You know, as rants go....that rant was kind of weak, KenK.

Saw that post, said to myself "Oh wow. A rant from a man. This
is gonna be great."

But...It was kinda weak. Left me wanting more. Come on Ken.
We're MEN...you can rant better than that.

Spook....who NEVER rants, 'cause Mrs. Spook is alot bigger.
 
That's done here too. The UPS man isn't afraid to brave our road, but the FedEx guy won't. Any package shipped FedEx is left at our post office.

I have a better one, though. Recently I had two packages shipped from the same company a few days apart. One wasn't any larger than a brick. One was larger than a loaf of bread.

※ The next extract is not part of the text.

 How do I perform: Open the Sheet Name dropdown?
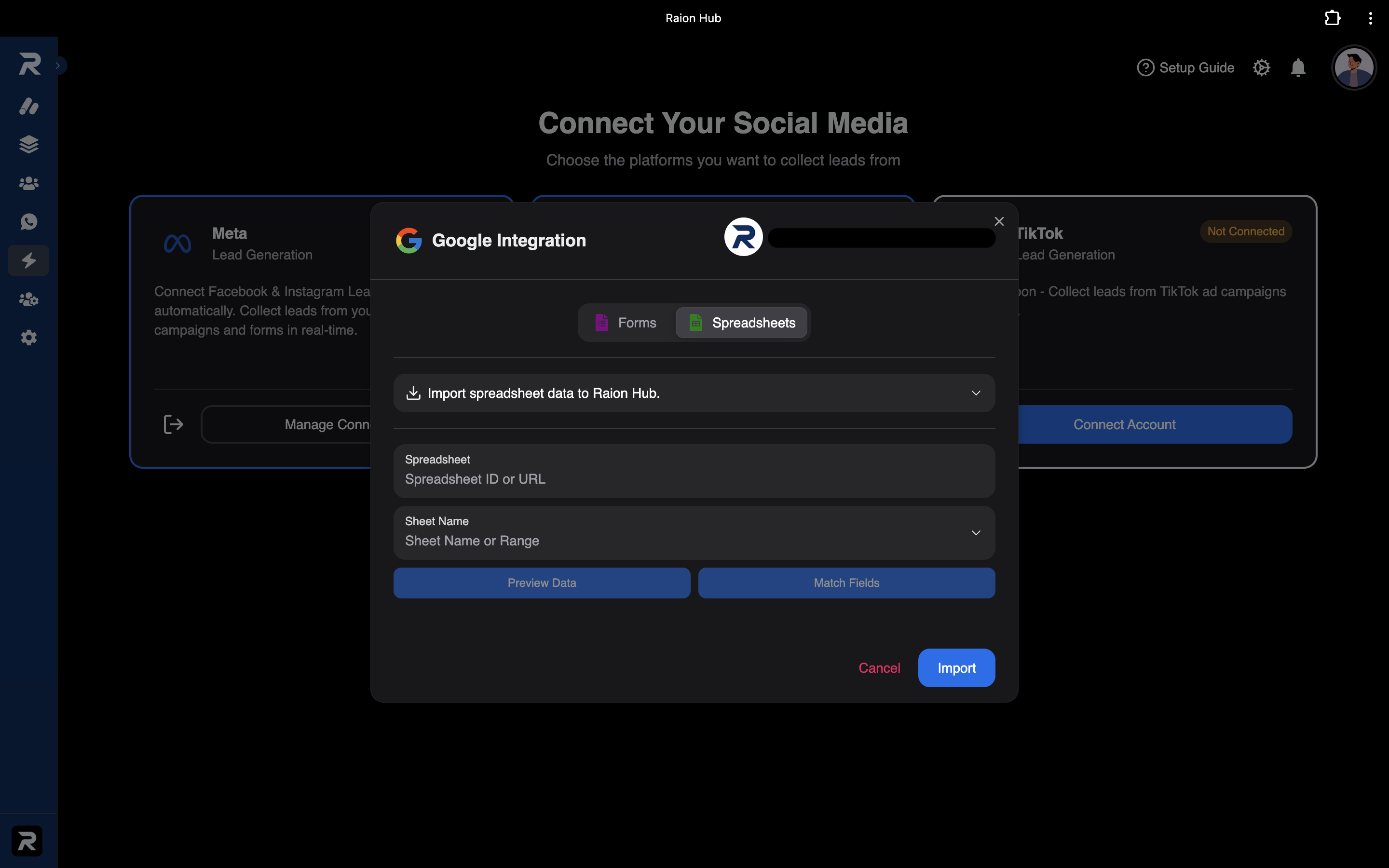coord(694,533)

The letter carrier left a notice in my mailbox that the brick sized one was waiting for me at the post office. The loaf one he intended to deliver the next day; only the post mistress caught him and from what she tells me, explained to him why his plan made no sense. She held both packages at the PO for me. I would have been madder than a wet hen had it been necessary for me to make two trips.
 
maybe they forgot it? Idk.

My idea.

Step 1. Put on the dirtiest clothes you can find. Roll in some chicken poop if you need to. Go run in a mud puddle and make sure the shoes are good and dirty.
Step 2. Go to post office.
Step 3. Make sure sure the smell reaches the postal worker.
Step 4. Leave a mud trail.
Step 5. Leave with package.


I'm sure they probalby would never forget/transfer another package again. Also let me know if it works lol

(ps. don't really try this)
 
yeah, but know what works? Have your best friends and family with young children meet you at the post office or (better yet) the car dealership if you are awaiting your car being serviced/repaired. Give them candy first, and act like a mama hen with a brood of chicks. Suddenly get promoted to the head of the line every time! Oh, once when my daughter was about six, we went to the grocery store to pick up last minute supplies before Christmas Eve dinner. She'd eatten a tuna sandwich earlier, and standing at the back of the long line, she suddenly looked at me with big eyes and said she didn't feel ...then lost the contents of her stomach. Poor baby. Suddenly everybody parted like a living Red Sea, and they wisked my stuff through while I took her in the bathroom to clean up.